Alors que s’ouvre le Salon du livre de Dieppe et qu’on parle de l’ouvrage du Mi’kmaq néo-écossais Daniel Paul, Ce n’étaient pas nous les sauvages, Radio-Canada Acadie s’attarde à la difficulté pour les six communautés malécites du Nouveau-Brunswick de défendre leur langue wolastoqey, en passe de disparaître pour de bon.

«Une langue qui disparaît, c’est une bibliothèque qui part en fumée» a dit quelqu’un. Je me souviens d’avoir évoqué ce sujet, ici-même, à mes tous débuts de chroniqueuse. Nous y revoilà! Mais cette fois, j’ai voulu pousser un peu plus loin ma réflexion, car je sais à quel point les langues autochtones sont menacées. Je suis donc allée chercher les chiffres.

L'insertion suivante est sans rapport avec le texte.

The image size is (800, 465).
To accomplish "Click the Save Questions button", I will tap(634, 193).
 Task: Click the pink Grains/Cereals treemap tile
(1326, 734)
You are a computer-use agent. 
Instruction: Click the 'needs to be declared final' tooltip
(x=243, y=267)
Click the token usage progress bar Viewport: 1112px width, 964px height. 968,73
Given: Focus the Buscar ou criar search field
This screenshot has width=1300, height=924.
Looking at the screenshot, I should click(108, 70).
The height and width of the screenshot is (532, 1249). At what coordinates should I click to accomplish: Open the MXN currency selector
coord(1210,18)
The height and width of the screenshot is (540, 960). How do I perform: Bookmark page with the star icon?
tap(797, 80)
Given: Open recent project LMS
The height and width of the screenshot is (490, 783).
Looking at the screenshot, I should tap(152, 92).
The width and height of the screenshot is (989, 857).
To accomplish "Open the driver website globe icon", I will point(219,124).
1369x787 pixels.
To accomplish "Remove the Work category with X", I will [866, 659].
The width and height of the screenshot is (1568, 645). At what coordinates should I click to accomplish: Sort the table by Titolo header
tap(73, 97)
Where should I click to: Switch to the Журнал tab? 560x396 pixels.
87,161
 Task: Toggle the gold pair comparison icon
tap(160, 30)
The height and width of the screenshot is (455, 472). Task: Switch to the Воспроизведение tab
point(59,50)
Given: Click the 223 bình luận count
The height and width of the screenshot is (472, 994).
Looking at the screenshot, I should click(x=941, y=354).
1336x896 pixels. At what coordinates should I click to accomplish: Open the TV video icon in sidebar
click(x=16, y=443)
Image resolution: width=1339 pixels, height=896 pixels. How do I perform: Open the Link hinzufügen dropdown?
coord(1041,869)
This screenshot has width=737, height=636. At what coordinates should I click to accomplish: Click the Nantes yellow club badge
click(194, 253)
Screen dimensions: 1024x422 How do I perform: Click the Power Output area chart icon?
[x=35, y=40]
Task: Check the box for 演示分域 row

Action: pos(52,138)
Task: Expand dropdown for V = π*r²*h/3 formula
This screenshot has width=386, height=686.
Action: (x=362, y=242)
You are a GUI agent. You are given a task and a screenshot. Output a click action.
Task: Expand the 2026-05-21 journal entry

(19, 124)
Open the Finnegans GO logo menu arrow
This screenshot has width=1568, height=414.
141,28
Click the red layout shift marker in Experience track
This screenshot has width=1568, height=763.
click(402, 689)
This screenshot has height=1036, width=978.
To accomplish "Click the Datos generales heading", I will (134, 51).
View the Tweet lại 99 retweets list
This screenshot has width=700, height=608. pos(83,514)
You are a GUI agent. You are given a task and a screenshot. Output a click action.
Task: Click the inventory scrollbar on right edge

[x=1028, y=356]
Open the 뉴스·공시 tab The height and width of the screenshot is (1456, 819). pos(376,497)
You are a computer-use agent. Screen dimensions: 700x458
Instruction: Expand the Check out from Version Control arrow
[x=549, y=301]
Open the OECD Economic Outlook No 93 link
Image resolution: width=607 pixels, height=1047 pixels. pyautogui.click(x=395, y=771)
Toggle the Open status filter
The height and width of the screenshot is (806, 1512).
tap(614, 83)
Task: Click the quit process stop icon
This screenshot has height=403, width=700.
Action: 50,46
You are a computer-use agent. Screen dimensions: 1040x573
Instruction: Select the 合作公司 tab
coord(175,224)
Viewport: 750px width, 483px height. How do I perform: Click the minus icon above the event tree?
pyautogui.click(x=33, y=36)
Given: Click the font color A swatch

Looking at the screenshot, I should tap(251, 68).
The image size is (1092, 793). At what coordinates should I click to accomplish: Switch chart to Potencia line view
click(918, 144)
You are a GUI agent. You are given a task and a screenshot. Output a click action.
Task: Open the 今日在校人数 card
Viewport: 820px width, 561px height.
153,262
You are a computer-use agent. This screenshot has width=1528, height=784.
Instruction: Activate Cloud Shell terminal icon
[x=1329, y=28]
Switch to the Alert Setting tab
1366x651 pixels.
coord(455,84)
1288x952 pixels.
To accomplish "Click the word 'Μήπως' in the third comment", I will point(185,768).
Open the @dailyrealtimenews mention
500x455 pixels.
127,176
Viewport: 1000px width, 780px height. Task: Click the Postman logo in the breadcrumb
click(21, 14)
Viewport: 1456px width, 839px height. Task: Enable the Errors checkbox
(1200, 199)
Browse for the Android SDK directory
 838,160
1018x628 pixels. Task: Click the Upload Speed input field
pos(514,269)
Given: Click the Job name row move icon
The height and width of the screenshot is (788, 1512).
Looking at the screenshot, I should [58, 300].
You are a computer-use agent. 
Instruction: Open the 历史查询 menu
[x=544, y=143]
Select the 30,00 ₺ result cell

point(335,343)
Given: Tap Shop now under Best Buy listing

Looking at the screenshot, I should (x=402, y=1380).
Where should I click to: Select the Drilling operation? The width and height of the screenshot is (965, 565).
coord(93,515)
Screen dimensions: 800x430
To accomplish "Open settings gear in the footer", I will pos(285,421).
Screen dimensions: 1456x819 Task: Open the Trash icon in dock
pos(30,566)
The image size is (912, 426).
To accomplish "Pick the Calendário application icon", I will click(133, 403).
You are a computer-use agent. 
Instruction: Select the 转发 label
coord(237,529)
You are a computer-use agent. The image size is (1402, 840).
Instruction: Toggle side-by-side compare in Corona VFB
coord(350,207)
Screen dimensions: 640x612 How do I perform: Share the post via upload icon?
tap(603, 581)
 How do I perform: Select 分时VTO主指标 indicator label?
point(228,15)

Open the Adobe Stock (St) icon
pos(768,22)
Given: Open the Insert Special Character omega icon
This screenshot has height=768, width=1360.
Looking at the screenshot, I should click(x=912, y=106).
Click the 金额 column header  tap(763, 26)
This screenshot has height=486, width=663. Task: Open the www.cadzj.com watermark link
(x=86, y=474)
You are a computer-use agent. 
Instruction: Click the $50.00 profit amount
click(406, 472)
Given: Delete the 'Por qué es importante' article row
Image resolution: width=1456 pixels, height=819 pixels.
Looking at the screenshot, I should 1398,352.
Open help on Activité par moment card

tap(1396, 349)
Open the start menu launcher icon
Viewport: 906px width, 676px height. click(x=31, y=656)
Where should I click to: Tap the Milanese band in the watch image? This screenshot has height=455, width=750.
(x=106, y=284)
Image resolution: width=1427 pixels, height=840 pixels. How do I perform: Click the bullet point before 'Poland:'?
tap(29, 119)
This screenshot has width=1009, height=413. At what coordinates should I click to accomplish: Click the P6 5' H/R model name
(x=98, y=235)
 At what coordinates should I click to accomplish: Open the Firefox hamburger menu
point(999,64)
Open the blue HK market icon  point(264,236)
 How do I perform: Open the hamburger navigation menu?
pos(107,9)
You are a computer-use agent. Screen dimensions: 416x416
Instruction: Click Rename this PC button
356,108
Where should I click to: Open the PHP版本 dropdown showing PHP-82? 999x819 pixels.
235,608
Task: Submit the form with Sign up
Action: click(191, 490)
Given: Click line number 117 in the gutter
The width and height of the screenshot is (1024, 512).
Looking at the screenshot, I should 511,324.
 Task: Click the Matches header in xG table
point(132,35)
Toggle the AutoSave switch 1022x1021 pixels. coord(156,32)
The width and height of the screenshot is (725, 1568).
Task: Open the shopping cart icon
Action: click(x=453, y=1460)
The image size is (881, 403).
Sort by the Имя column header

Le dernier recensement canadien recense plus d’un million et demi d’autochtones au Canada (1 673 790 pour être exact), dont 260 555 disent parler leur langue. Si je calcule, cela représente un peu plus de 15% de la population. Statistiques Canada révèle que ce chiffre représente une augmentation de 3,1% par rapport à 2006, mais que la vaste majorité de ces personnes disent avoir appris leur langue comme langue seconde, pas comme langue maternelle.

Dans la région Atlantique, à ma connaissance, les seuls autochtones à parler couramment leur langue et, à la transmettre comme langue maternelle, sont les Innus. Leur affirmation linguistique a toujours été une source d’émerveillement pour moi, francophone en situation minoritaire, mais je crains bien qu’aujourd’hui ils soient, eux aussi, confrontés à l’assimilation.

Alors que nous avons eu à réfléchir, douloureusement, ces temps derniers sur notre relation d’Acadiens et Acadiennes avec les communautés autochtones, je rêve que nous pourrions «être de service» et offrir notre considérable expérience dans le domaine des luttes linguistiques. Nous avons développé tant d’outils: le concept du «par et pour», nos initiatives jeunesse, nos programmes de refrancisation. Ne serait-il pas constructif et réconfortant de les mettre aujourd’hui entre les mains de ceux et celles qui en ont tant besoin?